In hierarchical complex systems, there are breaks between levels as processes controlling structure shift from one set to another. Scale breaks in characteristics of animal communities such as body masses correlate strongly with a set of poorly understood biological phenomena that consist of contrasting attributes. These phenomena include invasion, extinction, high population variability, migration and nomadism. In other words, high variability at the species, population and community levels. Recently, with colleagues, I demonstrated that the body masses of endangered and invasive species in a community occur at the edges of body mass aggregations 2-4 times as often as expected by chance. That correlation is consistent in all 8 data sets examined so far. Those data include four different taxa in two different ecosystems. The strong correspondence between the independent attributes of population status and body-mass pattern in three different taxa confirms the existence of discontinuous body mass distributions. It may seem initially surprising that both invasive and declining species are located at the edge of body-mass aggregations. These results suggest that something similar must be shared by the two extreme biological conditions represented by invasive species and declining species. An examination of the phenomena of nomadism in birds in an Australian Mediterranean climate ecosystem found that nomadic birds too cluster about scale breaks. The clustering of these phenomena at predictable scale breaks suggests variability in resource distribution or availability is greatest at these states. Is this true in other systems?

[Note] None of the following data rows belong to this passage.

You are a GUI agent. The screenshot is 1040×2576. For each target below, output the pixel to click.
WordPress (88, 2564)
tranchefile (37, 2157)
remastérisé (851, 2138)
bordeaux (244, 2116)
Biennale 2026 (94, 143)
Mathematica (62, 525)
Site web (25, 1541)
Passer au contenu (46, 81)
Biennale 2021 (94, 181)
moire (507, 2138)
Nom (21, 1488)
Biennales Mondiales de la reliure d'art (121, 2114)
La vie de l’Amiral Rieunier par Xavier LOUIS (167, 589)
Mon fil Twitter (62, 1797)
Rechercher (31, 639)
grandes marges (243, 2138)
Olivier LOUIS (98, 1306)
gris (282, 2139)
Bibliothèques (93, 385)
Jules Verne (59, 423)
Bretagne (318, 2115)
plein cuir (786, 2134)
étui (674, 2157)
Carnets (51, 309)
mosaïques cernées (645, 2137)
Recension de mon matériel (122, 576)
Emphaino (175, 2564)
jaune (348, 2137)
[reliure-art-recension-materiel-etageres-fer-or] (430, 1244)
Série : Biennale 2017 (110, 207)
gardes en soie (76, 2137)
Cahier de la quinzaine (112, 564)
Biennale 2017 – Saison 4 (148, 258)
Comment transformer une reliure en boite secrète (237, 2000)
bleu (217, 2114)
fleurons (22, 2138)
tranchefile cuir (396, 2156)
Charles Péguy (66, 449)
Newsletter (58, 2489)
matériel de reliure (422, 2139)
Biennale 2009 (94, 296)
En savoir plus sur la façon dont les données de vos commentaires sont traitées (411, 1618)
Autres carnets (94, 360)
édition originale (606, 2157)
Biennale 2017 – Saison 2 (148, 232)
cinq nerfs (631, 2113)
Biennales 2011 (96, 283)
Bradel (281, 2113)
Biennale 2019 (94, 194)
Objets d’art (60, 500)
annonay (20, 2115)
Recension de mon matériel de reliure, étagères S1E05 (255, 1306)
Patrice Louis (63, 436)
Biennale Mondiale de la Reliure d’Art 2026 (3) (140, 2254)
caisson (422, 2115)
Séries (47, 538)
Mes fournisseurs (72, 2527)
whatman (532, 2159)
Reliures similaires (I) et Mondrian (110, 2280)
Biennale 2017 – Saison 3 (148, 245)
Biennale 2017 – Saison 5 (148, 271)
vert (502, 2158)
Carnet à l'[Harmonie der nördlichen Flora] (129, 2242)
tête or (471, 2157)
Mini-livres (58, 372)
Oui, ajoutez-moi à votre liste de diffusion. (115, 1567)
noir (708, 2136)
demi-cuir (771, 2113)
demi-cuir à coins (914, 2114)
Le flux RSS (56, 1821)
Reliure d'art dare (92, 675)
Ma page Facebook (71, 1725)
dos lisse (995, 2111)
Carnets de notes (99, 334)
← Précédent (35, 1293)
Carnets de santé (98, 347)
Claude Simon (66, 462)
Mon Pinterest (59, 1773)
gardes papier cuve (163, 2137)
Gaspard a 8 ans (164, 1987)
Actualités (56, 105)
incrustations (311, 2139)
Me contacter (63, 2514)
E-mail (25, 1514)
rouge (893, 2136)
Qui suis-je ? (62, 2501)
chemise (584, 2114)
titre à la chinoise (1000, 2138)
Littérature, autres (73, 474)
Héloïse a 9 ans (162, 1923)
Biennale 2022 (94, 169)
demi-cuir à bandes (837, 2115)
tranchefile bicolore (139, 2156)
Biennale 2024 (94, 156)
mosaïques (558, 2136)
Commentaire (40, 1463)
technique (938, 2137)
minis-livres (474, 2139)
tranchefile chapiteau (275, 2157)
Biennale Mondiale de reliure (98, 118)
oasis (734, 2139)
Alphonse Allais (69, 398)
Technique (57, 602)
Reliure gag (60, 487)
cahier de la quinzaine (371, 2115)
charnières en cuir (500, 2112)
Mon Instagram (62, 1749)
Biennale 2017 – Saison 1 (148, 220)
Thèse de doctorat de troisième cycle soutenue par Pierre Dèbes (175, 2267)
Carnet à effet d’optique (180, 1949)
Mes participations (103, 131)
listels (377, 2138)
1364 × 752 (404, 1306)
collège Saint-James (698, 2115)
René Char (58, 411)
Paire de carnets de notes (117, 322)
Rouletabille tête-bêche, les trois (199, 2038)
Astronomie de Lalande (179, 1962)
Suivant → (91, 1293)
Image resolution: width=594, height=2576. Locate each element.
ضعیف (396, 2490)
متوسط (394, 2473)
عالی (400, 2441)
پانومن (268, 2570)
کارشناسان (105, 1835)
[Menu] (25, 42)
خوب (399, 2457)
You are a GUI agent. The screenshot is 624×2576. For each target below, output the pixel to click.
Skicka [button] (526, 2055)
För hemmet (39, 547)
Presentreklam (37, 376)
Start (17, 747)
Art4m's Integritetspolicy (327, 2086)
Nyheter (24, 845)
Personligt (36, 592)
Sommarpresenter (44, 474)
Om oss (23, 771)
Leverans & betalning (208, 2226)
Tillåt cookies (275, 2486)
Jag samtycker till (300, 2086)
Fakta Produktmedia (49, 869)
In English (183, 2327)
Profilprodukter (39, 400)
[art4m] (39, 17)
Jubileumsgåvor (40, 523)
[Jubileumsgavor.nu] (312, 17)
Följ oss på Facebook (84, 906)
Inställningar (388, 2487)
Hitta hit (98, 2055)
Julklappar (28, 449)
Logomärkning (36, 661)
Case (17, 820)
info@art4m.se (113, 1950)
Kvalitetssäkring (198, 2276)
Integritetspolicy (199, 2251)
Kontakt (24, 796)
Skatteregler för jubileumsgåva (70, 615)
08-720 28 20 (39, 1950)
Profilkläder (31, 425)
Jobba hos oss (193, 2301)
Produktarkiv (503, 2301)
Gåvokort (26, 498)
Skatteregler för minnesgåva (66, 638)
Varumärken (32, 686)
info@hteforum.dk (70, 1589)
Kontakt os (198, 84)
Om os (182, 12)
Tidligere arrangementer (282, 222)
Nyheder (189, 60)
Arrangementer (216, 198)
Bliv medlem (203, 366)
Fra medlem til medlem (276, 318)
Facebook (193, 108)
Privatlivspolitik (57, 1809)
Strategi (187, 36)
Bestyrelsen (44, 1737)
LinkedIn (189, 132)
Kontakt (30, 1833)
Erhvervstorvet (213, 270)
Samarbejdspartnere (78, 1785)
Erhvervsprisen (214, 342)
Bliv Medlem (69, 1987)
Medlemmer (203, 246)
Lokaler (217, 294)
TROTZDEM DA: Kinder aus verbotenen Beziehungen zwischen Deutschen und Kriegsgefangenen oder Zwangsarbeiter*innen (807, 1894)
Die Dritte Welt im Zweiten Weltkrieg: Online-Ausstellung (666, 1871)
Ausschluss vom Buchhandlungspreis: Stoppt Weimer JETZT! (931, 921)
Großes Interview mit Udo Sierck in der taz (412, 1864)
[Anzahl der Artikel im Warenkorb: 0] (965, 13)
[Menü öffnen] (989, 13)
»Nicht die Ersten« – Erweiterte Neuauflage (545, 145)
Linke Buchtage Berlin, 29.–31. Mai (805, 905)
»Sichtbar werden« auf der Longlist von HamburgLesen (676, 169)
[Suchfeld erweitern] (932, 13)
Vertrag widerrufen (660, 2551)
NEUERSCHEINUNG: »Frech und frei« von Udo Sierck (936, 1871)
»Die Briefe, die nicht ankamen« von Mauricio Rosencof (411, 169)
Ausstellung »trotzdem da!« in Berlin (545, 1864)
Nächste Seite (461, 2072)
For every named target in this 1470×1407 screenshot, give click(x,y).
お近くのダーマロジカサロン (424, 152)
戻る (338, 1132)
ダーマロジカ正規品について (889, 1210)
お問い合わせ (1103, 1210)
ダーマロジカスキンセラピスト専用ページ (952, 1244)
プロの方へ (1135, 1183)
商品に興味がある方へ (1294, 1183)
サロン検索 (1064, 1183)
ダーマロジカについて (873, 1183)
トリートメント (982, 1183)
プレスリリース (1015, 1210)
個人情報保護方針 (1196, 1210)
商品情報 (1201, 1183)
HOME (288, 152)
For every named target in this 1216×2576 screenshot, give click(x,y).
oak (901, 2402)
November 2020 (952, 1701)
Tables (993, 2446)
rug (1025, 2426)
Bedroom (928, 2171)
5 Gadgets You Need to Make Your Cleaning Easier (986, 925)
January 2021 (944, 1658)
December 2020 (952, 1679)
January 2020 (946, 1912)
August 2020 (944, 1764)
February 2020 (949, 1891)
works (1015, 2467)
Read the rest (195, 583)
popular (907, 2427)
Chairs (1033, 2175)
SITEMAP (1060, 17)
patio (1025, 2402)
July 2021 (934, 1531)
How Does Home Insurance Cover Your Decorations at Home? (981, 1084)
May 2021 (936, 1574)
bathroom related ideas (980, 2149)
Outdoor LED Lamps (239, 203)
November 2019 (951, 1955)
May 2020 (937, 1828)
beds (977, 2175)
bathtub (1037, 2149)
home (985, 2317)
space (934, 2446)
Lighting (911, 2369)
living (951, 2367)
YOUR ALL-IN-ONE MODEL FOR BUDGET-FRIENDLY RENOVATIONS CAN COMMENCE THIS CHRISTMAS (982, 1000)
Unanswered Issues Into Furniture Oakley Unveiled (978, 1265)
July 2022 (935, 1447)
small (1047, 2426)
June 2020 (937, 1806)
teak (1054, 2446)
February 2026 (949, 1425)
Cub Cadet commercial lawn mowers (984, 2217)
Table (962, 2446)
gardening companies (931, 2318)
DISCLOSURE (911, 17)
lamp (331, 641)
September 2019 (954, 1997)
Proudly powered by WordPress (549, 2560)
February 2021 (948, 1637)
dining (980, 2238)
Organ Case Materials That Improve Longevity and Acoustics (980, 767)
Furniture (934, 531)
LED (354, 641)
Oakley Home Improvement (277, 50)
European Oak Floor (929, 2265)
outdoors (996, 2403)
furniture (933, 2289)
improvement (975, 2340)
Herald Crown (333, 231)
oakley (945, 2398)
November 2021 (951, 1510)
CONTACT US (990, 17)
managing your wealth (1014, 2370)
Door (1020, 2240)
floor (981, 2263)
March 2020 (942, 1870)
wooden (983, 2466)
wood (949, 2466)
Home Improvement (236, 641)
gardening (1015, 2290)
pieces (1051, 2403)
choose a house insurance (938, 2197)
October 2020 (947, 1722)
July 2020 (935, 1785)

Careful investigation of the partitioning of diversity within and across scales, the importance of scale breaks and the phenomena associated with scale breaks may lead to fruitful avenues of investigation in the analysis of ecological, economic and social systems. For example, high (resource) variability can be bath a detriment (i.e., the association between extinct and declining species and scale breaks) or a boon (the success of invasive species at scale breaks). I suggest that this discontinuous pattern has predictive power: species, community, and population turnover in landscapes subject to human transformation tend to be located at the edge of body-mass aggregations, which may be transition zones between distinct ranges of scale. Location at scale breaks affords species great opportunity, but also potential crisis. There are several puzzles related to this association that need to be solved. Under what circumstances is it beneficial to exploit or specialize at scale breaks? When a system's resilience is exceeded (or approached?) do species/organizations associated with scale breaks unravel first? What are economic or social indicators that exhibit scale breaks? If there are such lumps in the size of firms, are the ones on the edge of lumps similarly functionally unique? In the size of cities? In the size of the gross national product of nations, or exports?
Answering these questions, and thereby better understanding the structure of complex systems such as ecosystems and urban networks, should also provide better understanding of the emergent properties that arise from these structures. Transformation of the Earth's surface, to a degree that surely exceeds the imagination of anyone living at the previous turn of the century, is proceeding without abatement or slowdown. Urban areas in the United States are sprawling at rates that exceed population growth many fold. Ecological systems are under greater and greater stress, and becoming more and more like islands. The Earth is composed of complex systems such as ecosystems, urban networks, and economies. How, or even if, these systems cope with stresses is vitally important to humanity as it proceeds wildly into the 21st century. Understanding their basic structure is the first step.